Document section:
The cheaper ozonation process isn't designed to remove pharmaceuticals, though it does take care of many compounds.

Tests at the Nevada authority have shown that tiny concentrations of the tranquilizer meprobamate and an anti-epileptic drug regularly resist the treatment, as on occasion has carbamazepine, another anti-convulsant.

At the Metropolitan Water District of Southern California, which serves 18.5 million people, tests at one of its five plants show that ozonation failed to remove a tranquilizer and an anti-epileptic drug from the finished drinking water, according to an ongoing study.

That district and the Southern Nevada Water Authority both draw from the Colorado River, which, tests show, can contain several hundred parts per trillion of pharmaceuticals, including the active ingredients in medicines to treat depression and anxiety.

The drugs get there because wastewater plants that drain into the river use basic treatments designed to remove microbes and industrial contaminants, not pharmaceuticals — the same scenario in many rivers nationwide.

Even in Europe, where governments have gone much further in addressing trace levels of pharmaceuticals in the environment, there’s the scant political will to invest broadly in advanced wastewater treatment.

“The cost isn’t acceptable right now,” Yves Levi, a pharmacist, and professor of public health at Paris-South 11 University, said in an interview in French. “No one knows if the risk is considerable or not.”

Another advanced process at drinking water treatment plants, the use of carbon filters, also lets some pharmaceuticals through.

What you will do:
A – Answer from the passage on pharmaceuticals in drinking water, one line per answer:
(i) How many people does the Metropolitan Water District of Southern California serve?
(ii) Which river do that district and the Southern Nevada Water Authority both draw from?
(iii) What positions does Yves Levi hold?
B – List every organization or institution named in the passage on pharmaceuticals in drinking water.
C – Extend the passage on pharmaceuticals in drinking water by continuing from its final sentence.

Recorded information:
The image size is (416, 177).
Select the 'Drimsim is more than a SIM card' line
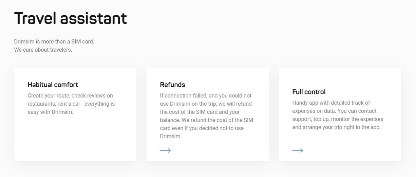click(54, 42)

Results in order:
A –
(i) 18.5 million people.
(ii) The Colorado River.
(iii) He is a pharmacist and a professor of public health at Paris-South 11 University.

B –
Southern Nevada Water Authority
Metropolitan Water District of Southern California
Paris-South 11 University

C –
Some of the most detailed testings was done at the Passaic Valley Water Commission in Northern New Jersey, where a drinking water treatment facility downstream from numerous sewage treatment plants chemically removes sediments from water, then disinfects it with chlorine, and runs it through the extra filtering step.

Although the treatment decreased pharmaceutical concentrations, some samples heading into drinking water pipes contained all or some of the following: the painkiller codeine, an anticonvulsant drug, the remnants of a drug to reduce chest pains and caffeine.

Lead researcher U.S. Geological Survey hydrologist Paul Stackelberg said he expected tests at the same type of treatment plant anywhere in the nation would produce similar results.

“It’s very easy to use all of the products that we use in our daily lives and not think twice about it,” Stackelberg said.

Stackelberg also raised an X-factor: Rather than obliterating some pharmaceuticals, chlorination could chemically transform them into compounds that are even more toxic.

In one lab study, scientists found that acetaminophen, after undergoing chlorination, reacted to form tiny amounts of two known toxic compounds — 1,4-benzoquinone and N-acetyl-p-benzoquinone imine, the latter being associated with acetaminophen overdoses.